Kapal-kapal nelayan diparkir di bibir pantai. Banyak jumlahnya, mungkin belasan. Jumlah tepatnya berapa, maaf saya tidak ngitung hehe..Bisa dibilang, pantai Baron adalah pantai nelayan. Dimana sumber ikan laut banyak didapat disini. Bau amis khas ikan menusuk hidung. Perpaduan antara jijik bagi yang tidak suka ikan dan lapar bagi yang menyukainya. Ikan Tongkol, Bawal putih,Kakap, lobster menjadi kekayaan hasil laut Baron. Tersedia dalam keadaan segar atau siap saji di warung-warung makan lokasi ini. Menu andalannya, sop Kakap. Mak nyuss..
Pasir di sepanjang bibir pantai menyambut kaki-kaki nan telanjang. Sengaja, sandal ditenteng hehe..Lembut terasa merasuk jiwa. Si kecil melompat-lompat tak sabar ingin melihat seperti apa itu pantai. Sesekali tangannya berontak dari pegangan, menginginkan kebebasan beralari-lari. Jadilah kejar-kejaran diiringi tawanya yang menggema. Lepas dan bebas.
Namun..ups..saya cukup terhenyak menyadari kenyataan air laut berwarna coklat yang biasanya bening dan kebiruan. Kok bisa ? Seumur hidup, baru kali ini saya melihat air laut berwarna coklat layaknya air kali nan keruh. Mencoba berpikir, mungkin karena musim hujan, sehingga air kali keruh yang masuk ke laut sedikit banyak membuat air laut ikut coklat. Mungkin juga, bisa jadi. Tapi sejak kapan ?
Apa boleh buat, terpaksa bermain ombak coklat dengan si kecil. Sungguh, sepuluh tahun yang lalu, terakhir saya kemari, air laut begitu bening sampai hewan-hewan kecil di dalam air kelihatan. Sekarang, boro-boro..mana kelihatan ?. Hanya beberapa ekor binatang kecil sejenis kepiting / yuyu dan jingking yang tampak berlarian di pasir. Banyak harapan, warna air coklat ini hanya sementara. Saat musim hujan saja.

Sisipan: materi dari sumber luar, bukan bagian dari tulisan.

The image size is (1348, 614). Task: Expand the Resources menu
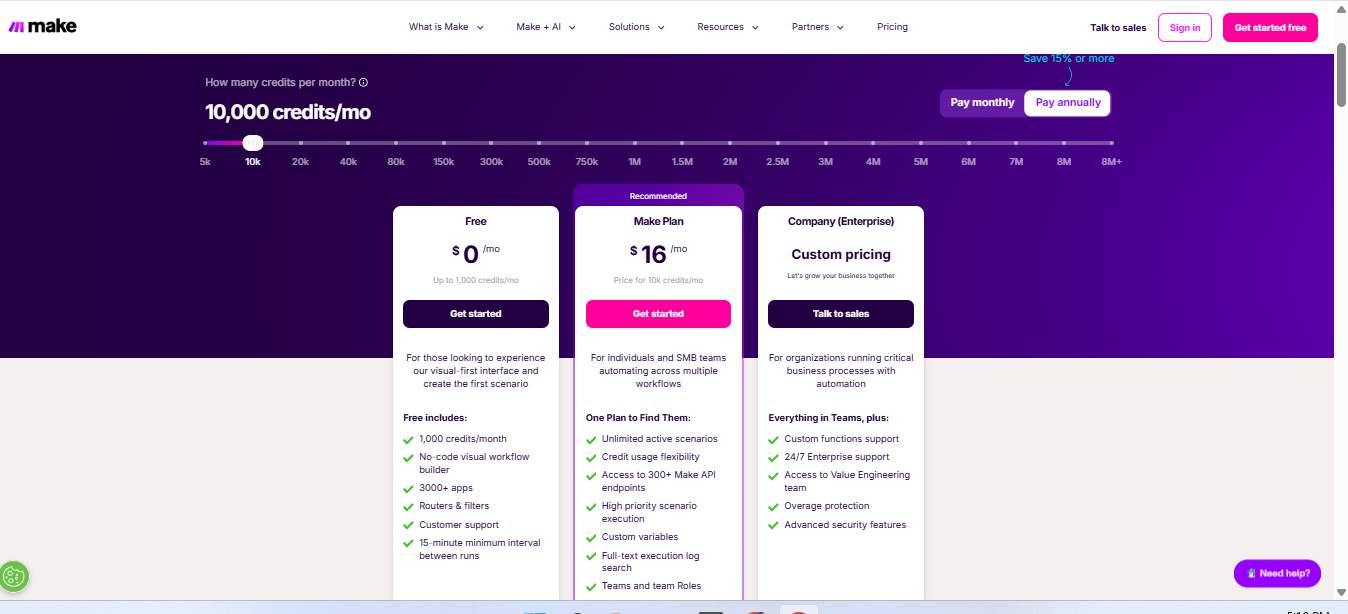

Saat kegirangan membiarkan kaki-kaki basah oleh ombak yang bergulung, mata dibuat terbelalak saat ada sesuatu yang nyangkut di kaki. Aih..bungkus plastik, sandal dan materi-materi sampah berhamparan. Miris, menyadari kenyataan bahwa laut menjadi tempat sampah terluas. Jangan salahkan jika airnya berubah warna dan aroma.
Cuaca mendung menyembunyikan sang surya yang kembali ke peraduan. Harapan bisa menyaksikan sunset harus terkubur saat hujan tiba-tiba mengguyur tanpa permisi. Si kecil berlari-lari tertawa merasakan pertama kali hujan-hujanan. Bersama kami berlari menjauhi pantai dengan berlindung di atap-atap warung berharap tidak terlalu basah pakaian kami.
Akhirnya, wisata dadakan yang cukup singkat selama 30 menit harus kami sudahi. Hari mulai gelap dan hujan turun semakin deras. Sangat tidak nyaman jika tetap melanjutkan wisata. Hanya satu tujuan untuk kembali : pulang. Dengan sejuta rasa dan tanya. Kenapa dan ada apa dengan Pantai Baron. Jangan biarkan ini jadi misteri. Kembalikan keasrian pantai Baron yang dulu. Saya jadi penasaran, apakah nasib saudara-saudaranya seperti Pantai Kukup, Krakal dan Sundak tidak beda jauh dengan Pantai Baron. Mengalami perubahan warna dan aroma air. Plus menjadi tempat sampah terluas. Semoga tidak. Lain waktu, ingin saya buktikan.